Power and Efficiency Tradeoffs
Adding SMT support to a core increases its power consumption by roughly 38 to 46 percent, according to research from the University of Virginia and IBM. The extra power comes from duplicated registers, additional physical resources needed to prevent new bottlenecks, and the simple fact that more instructions are executing per second. However, the increase in useful work (throughput) more than compensates for the higher power draw in most scenarios, making SMT a net win for energy efficiency per instruction completed.
Where SMT particularly shines in efficiency is on workloads with high rates of cache misses, where threads spend a lot of time waiting on slow main memory. In those situations, the idle execution resources are so abundant that a second thread can fill them cheaply. For workloads that rarely miss the cache, adding more independent cores (chip multiprocessing) tends to be more energy-efficient than sharing one core between threads.
Security Concerns With Shared Resources
Because SMT threads share physical resources inside a core, one thread can sometimes infer what the other is doing by observing timing differences in those shared resources. This has led to a series of demonstrated security attacks. PortSmash exploits contention on execution ports to extract encryption keys from a co-resident thread. TLBleed leaks a victim thread’s memory access patterns through the shared translation lookaside buffer.

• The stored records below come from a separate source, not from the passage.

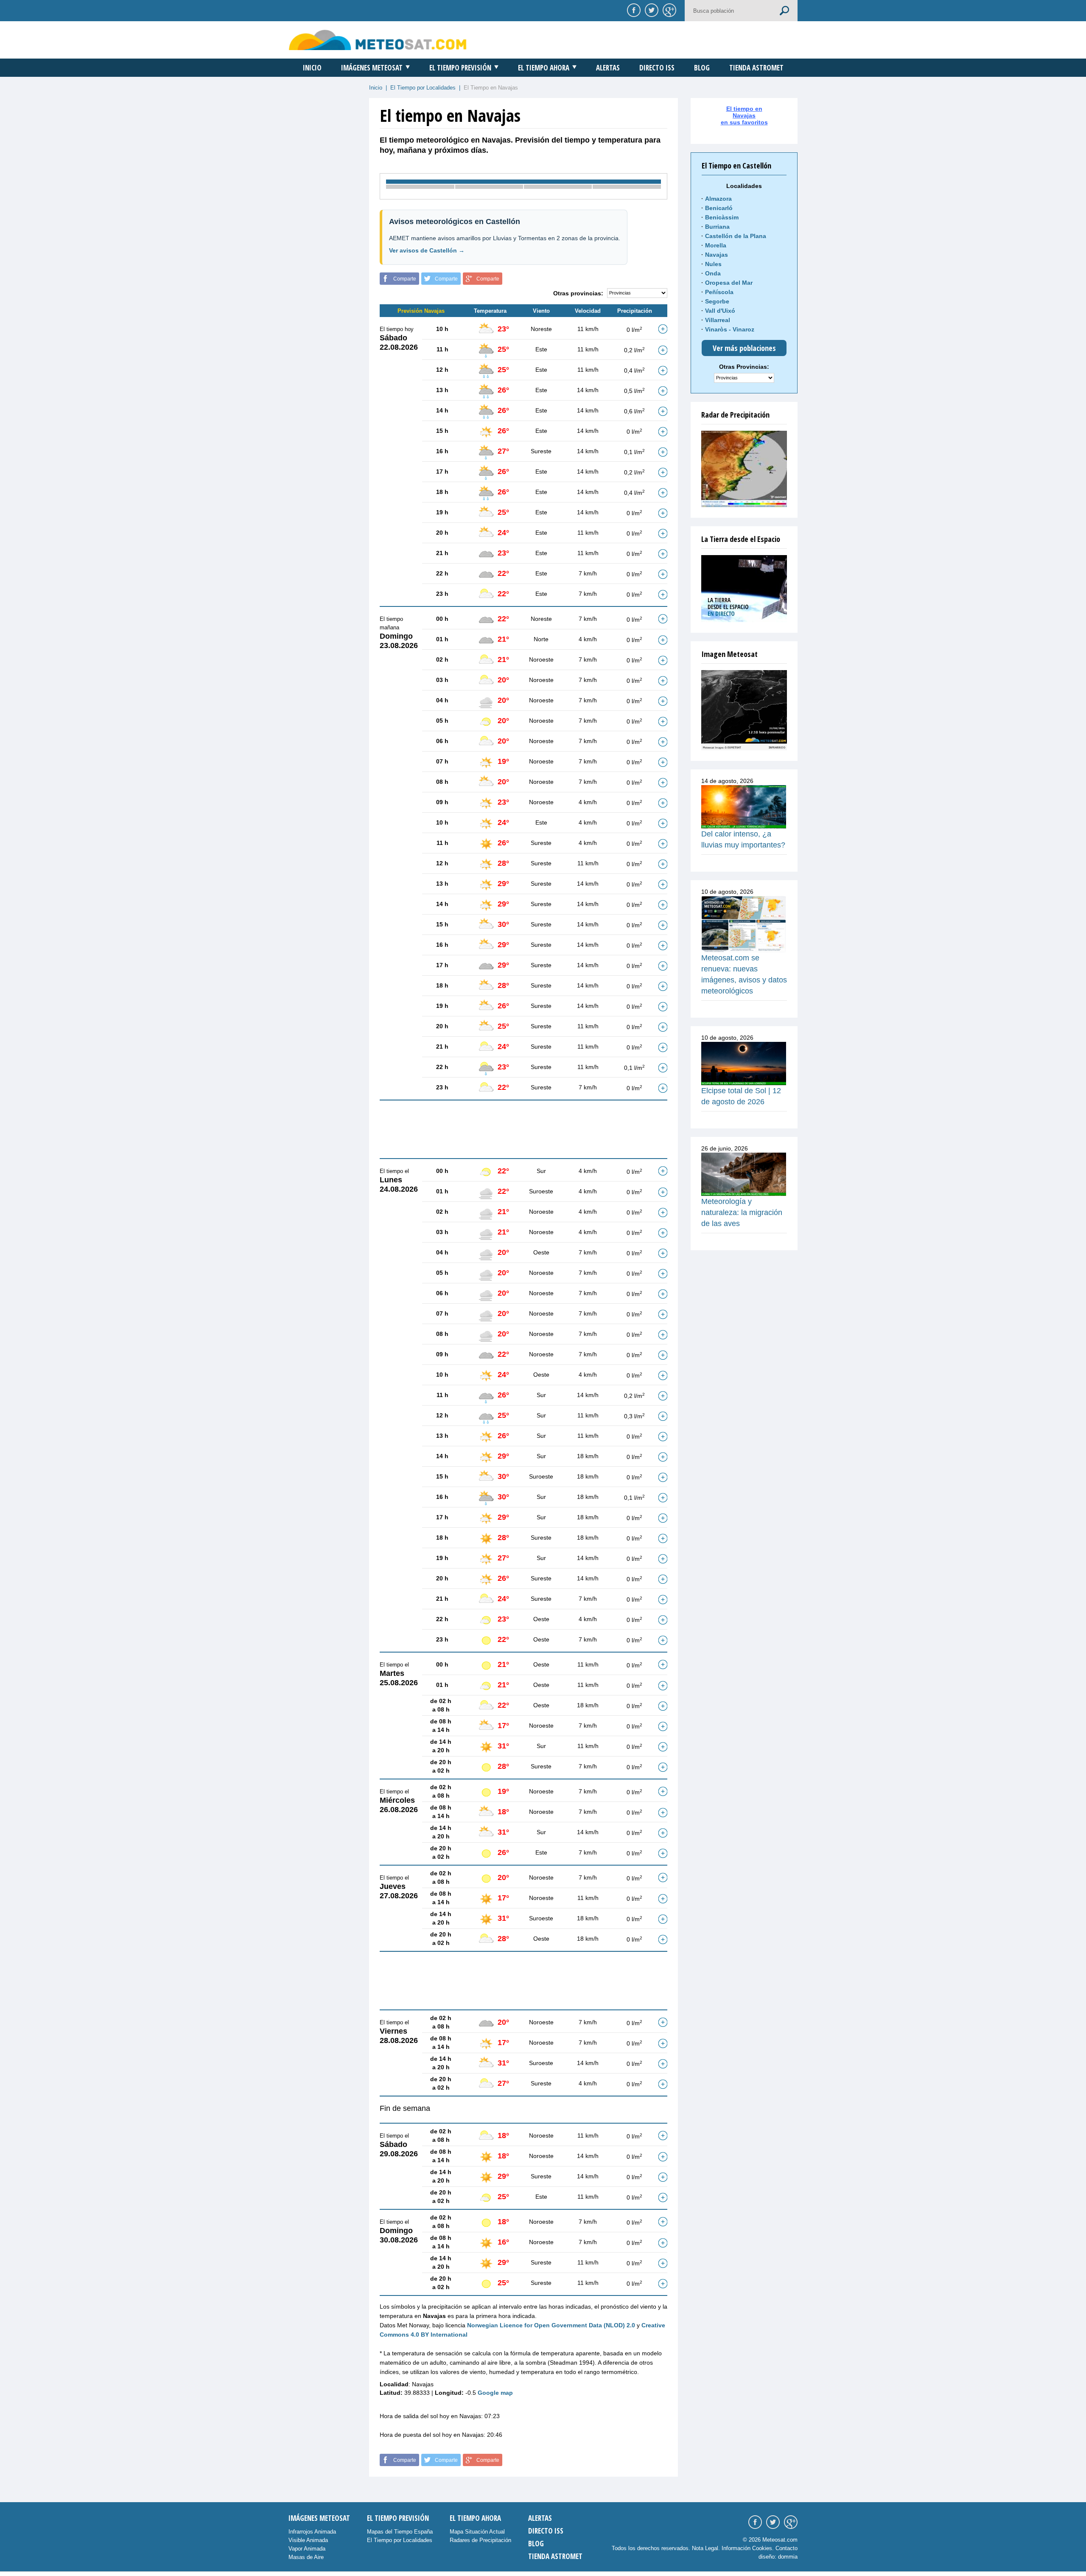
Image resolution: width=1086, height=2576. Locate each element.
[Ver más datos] (662, 329)
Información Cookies (747, 2548)
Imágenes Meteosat (372, 68)
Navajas (716, 254)
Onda (713, 273)
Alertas (608, 68)
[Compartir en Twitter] (650, 9)
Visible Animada (308, 2540)
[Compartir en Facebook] (632, 9)
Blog (702, 68)
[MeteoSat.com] (377, 39)
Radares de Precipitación (480, 2540)
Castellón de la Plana (735, 236)
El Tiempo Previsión (460, 68)
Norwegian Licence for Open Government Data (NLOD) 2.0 (551, 2325)
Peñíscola (719, 292)
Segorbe (717, 301)
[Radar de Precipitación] (744, 469)
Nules (713, 264)
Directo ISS (657, 68)
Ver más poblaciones (744, 348)
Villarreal (717, 320)
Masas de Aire (306, 2557)
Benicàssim (722, 217)
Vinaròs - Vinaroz (729, 329)
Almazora (718, 198)
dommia (788, 2557)
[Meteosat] (744, 710)
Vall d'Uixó (720, 310)
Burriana (717, 226)
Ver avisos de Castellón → (427, 250)
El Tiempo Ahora (543, 68)
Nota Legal (705, 2548)
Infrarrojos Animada (312, 2531)
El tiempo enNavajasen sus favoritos (744, 115)
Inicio (312, 68)
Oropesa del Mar (729, 282)
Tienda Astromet (756, 68)
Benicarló (719, 208)
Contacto (786, 2548)
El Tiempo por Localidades (423, 87)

CacheBleed and MemJam target shared cache banks and memory detection units, respectively, to extract secret data.
These vulnerabilities are serious enough that Google disabled SMT by default in Chrome OS starting with version 74, specifically in response to a class of attacks called MDS (microarchitectural data sampling). Cloud providers, where untrusted code from different customers might run on the same physical core, have been especially cautious. Some disable SMT entirely on sensitive workloads to eliminate the shared-resource side channel.
Why Some Chips Are Dropping SMT
Intel’s Arrow Lake desktop processors, released in late 2024, removed Hyper-Threading entirely. This reflects a broader shift in how chip designers think about core count and efficiency.
The logic is straightforward. Modern desktop and laptop processors now pack enough cores that the original problem SMT solved, keeping execution units busy, can be addressed differently. When you have many cores and one stalls on a memory access, other cores continue working independently. They don’t even share cache with the stalled core, so they’re less likely to interfere with each other than two SMT threads on the same core would be. Meanwhile, modern out-of-order execution engines have grown so large that a single thread can usually keep the execution units busy on its own, because the processor looks far ahead in the instruction stream to find independent work.
Intel’s recent desktop chips also use a hybrid design with a mix of high-performance and high-efficiency cores. In this architecture, the chip area and power budget that SMT would consume on big cores is better spent adding more small, efficient cores. Three to five efficient cores can fit in the space of one large core and deliver far higher total throughput. With that tradeoff available, SMT on the big cores becomes redundant for multi-threaded performance while still carrying the costs of added complexity, power draw, and security surface area.
Server processors, which run heavily threaded workloads with frequent memory stalls, still widely use SMT. AMD’s latest server chips support two-way SMT, and IBM’s POWER processors support up to eight-way SMT. The calculus is different in a data center, where squeezing maximum throughput from every core directly affects operating costs and where workloads are tuned to benefit from the extra hardware threads.